I mention it because I have just been to the distillery and reckon that even if I had not already changed my mind, any reservations would have been shredded then scattered to the winds (and there can be a lot of wind out here).

I defy anybody not be influenced by the romance of the place. The view of the harbour with its multi-coloured buildings is famous. The whole place is compact, of a piece and lovely. Those words also describe the distillery itself as it is constrained by its location. Although there are plans to refurbish I presume the idea is to replace what has been worn out rather than a complete redesign, for which there does not seem to be a lot of scope. The feel of the building and the cramped layout will remain and the atmosphere of a distillery with one foot in the past will remain. It is a charm that makes you warm the whisky as well as the place. A charm based on things like:

1) The mash tun is the old fashioned type built of cast iron using a rake and plough to agitate the mix. Most of the industry now use stainless steel lauter, or semi-latter tuns but a few including Bruichladdich and Springbank (two of my favourite distilleries) follow the old way. Tobermory’s mash tun has an extra pleasing feature: a copper canopy, riveted and unburnished,  that looks hand crafted. I really do like it when you can see the craft – it adds to the reality.

2) The washbacks are of course wood (how could you expect anything else?) but the interesting thing is they have no switchers to mechanically control the foaming. They are there as big tubs in a stone walled room, where the ambient temperature will rise and fall. If the fermentation gets a bit boisterous soap shavings are added to control the foaming – very Nineteenth Century. Apparently the fermentation can sometimes get so active the washbacks can shake and rock. This reminds you it is a living, organic process that inevitably leads to wear and tear. As a result some of the washbacks are now a little bit leaky and need replacing.

3) The stills are weird.  They have both a boil bulb and a S shape in their lyne arm. This increases reflux quite considerably makes a lighter, fruitier spirit. The effect of this on Ledaig is fascinating. It is made from malt from Port Ellen but this underlying lightness makes it different from any Islay malt. As always with whisky similar, or the same ingredients, similar processes, similar geographical locations produce different results. Each decision within the production process, each subtle change has  a cumulative effect that makes the whisky distinct.

4) There is no room to mature the whisky in Tobermory so it is sent to Bunnahabhain, which is a satisfyingly similar location. In all ways it remains a maritime malt.

5) There is not a computer in sight. Some of the modern distilleries look more like a flight deck. Here one of the workforce could wake up from a 100 year sleep and still feel at home.

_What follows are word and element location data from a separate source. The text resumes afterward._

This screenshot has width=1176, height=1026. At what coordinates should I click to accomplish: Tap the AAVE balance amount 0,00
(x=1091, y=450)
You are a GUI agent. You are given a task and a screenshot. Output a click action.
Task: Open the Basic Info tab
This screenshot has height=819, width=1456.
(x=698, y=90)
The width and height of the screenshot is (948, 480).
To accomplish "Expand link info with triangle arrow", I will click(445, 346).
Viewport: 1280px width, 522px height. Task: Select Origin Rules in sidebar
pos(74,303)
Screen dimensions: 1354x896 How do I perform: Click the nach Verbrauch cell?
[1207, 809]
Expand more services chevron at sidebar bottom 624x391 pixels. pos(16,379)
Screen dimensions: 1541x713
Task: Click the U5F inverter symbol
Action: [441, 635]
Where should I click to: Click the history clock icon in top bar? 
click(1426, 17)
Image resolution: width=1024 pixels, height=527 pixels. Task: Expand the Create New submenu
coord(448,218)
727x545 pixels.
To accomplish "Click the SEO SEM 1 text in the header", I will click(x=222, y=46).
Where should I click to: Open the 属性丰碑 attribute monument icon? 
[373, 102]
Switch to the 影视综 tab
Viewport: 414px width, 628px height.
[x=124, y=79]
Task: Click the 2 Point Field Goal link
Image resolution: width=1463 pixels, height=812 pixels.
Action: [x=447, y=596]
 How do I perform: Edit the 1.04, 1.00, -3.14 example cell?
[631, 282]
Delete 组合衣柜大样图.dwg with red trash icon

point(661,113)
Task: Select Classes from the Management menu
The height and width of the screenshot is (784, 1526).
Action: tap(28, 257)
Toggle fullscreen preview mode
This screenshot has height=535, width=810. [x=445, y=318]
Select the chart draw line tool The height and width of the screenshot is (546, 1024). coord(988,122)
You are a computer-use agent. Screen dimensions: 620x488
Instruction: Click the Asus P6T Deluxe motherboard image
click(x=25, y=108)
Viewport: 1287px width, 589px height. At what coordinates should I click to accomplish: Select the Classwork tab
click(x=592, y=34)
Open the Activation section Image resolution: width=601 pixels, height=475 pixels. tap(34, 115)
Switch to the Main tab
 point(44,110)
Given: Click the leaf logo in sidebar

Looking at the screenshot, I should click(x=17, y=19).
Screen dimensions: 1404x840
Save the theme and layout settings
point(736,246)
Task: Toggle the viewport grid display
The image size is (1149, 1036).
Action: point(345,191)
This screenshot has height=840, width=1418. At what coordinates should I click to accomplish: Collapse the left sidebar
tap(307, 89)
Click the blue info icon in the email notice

For Tobermory this would be apt because over the past 100 years it has probably spent more time asleep than awake. Its hand to mouth existence has meant it has been knocked about a bit over the years and suffered from under investment. It is not cheap to make whisky in a isolated spot where everything has to be brought in and so the economics have always been difficult. It was closed for 40 years from 1930, when it was bought in 1972 by Domecq but that only lasted 3 years. In 1979 it was bought by a Yorkshire property company, perhaps out love or perhaps because of a plan to convert the warehouses to flats. Whatever the reason they did not have the long term money to properly invest in distilling and so it was closed once more in 1982. Finally 25 years ago things changed and it was bought by Burn Stewart. Since when things have been on an upward curve.

When you go round you can feel how old the place is and its history of struggle but you also feel it is now in safe hands.

I am sure this is a story with a happy ending and when you go round the place you really want to believe it.